North Carolina guard RJ Davis (4) drives through Miami forward Norchad Omier, right, and guard Nijel Pack during the first half of an NCAA college basketball game, Saturday, Feb. 10, 2024, in Coral Gables, Fla. (AP Photo/Rebecca Blackwell)
“I feel bad about what I ask [R.J. Davis] to do every game,” Coach Davis said of the star senior. “Not only that, he brings it in practice. He’s one of those special players I am blessed to coach and be around, with the impact he’s had on this program and this team.”

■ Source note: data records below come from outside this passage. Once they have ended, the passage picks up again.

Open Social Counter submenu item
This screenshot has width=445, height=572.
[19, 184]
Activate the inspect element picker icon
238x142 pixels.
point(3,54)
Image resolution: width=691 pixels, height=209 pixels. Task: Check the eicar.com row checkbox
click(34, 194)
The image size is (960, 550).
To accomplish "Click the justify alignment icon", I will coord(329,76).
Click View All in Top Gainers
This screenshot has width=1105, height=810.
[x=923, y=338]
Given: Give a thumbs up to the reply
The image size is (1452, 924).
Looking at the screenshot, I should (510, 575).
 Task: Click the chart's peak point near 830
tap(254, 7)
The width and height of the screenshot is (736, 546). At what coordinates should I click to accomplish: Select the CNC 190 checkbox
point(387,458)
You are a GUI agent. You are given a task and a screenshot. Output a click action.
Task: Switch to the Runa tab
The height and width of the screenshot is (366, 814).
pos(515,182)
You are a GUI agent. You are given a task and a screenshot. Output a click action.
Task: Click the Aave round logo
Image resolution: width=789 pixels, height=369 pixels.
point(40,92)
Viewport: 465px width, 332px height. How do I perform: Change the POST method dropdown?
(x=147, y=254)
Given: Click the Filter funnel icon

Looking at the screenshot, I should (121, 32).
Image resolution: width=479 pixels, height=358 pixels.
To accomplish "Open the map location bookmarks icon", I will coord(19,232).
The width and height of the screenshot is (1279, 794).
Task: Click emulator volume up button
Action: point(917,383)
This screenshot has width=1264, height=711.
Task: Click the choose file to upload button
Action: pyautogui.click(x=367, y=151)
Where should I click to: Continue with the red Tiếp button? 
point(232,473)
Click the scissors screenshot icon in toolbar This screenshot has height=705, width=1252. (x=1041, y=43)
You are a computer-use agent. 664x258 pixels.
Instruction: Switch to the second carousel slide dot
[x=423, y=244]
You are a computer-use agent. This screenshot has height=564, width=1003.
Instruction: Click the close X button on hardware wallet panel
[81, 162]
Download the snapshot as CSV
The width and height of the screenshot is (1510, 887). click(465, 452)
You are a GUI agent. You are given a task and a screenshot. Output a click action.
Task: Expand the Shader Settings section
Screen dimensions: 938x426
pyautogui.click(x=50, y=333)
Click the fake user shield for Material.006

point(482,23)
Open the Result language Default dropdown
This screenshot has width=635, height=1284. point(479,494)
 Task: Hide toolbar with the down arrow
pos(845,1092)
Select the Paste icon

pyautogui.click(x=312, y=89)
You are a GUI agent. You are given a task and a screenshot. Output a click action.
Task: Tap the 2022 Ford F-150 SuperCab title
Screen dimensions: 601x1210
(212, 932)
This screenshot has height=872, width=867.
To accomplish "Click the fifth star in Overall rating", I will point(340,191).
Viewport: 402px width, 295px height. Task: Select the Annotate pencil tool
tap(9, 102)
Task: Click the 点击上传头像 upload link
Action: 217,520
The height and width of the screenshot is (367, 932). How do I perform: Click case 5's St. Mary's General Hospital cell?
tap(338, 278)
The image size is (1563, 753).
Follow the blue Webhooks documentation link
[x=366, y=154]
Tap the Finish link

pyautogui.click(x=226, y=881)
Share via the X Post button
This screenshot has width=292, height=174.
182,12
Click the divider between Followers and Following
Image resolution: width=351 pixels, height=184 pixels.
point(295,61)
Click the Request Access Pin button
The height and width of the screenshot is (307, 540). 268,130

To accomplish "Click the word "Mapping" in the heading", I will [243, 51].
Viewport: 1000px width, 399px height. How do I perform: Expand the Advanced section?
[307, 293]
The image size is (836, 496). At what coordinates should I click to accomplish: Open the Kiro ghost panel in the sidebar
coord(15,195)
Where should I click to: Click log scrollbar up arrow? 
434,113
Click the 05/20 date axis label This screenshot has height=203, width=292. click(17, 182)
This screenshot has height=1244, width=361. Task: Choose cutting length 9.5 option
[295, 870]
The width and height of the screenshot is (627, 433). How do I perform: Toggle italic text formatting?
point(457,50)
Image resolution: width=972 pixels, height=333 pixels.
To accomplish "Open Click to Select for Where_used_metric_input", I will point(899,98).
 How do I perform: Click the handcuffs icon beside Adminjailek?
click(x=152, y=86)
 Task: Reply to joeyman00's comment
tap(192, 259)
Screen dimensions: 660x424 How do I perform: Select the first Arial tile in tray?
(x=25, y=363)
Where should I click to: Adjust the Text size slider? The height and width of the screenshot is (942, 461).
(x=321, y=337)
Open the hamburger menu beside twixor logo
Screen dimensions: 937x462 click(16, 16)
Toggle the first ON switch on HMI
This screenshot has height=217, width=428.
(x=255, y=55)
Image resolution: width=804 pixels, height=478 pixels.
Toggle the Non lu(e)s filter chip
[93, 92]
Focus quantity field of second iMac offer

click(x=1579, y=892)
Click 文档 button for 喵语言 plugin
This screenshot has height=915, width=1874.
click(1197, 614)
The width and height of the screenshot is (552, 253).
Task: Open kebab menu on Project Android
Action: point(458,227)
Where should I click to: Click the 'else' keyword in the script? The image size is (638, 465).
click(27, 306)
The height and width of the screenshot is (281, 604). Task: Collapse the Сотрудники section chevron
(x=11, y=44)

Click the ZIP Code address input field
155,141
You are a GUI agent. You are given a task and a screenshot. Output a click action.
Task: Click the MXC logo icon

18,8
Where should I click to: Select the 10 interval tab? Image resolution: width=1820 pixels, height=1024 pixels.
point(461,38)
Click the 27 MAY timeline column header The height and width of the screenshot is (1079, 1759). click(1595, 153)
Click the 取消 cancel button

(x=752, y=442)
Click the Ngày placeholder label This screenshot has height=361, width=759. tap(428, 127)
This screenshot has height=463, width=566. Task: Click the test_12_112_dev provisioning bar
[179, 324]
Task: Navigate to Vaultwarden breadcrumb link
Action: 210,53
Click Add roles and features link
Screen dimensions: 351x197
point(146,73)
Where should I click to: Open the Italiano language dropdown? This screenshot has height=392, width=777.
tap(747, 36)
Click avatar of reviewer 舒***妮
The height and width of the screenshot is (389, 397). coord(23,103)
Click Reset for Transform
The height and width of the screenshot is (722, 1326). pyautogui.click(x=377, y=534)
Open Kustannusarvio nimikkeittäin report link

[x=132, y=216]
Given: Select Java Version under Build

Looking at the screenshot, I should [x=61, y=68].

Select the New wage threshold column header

Freshman Cadeau had a college-career high of 19 points, 11 in the first half, and made two 3-pointers for the first time this season (his first in ACC play). He also had an ACC-best eight assists and the most since he dished out 10 against Tennessee, plus a season-high four steals. Clearly getting more comfortable at this level, Cadeau’s continued improvement will make opponents reconsider laying off him at the 3-point line to double Davis.
Defensively, Carolina held Miami to 26 percent from the arc (6 of 23), the 12th time an opponent shot under 30 percent this season (UNC is 11-1 in those games). The Tar Heels led Miami for 32:30, one game after not leading Clemson for a single second in the home loss they were trying to get over.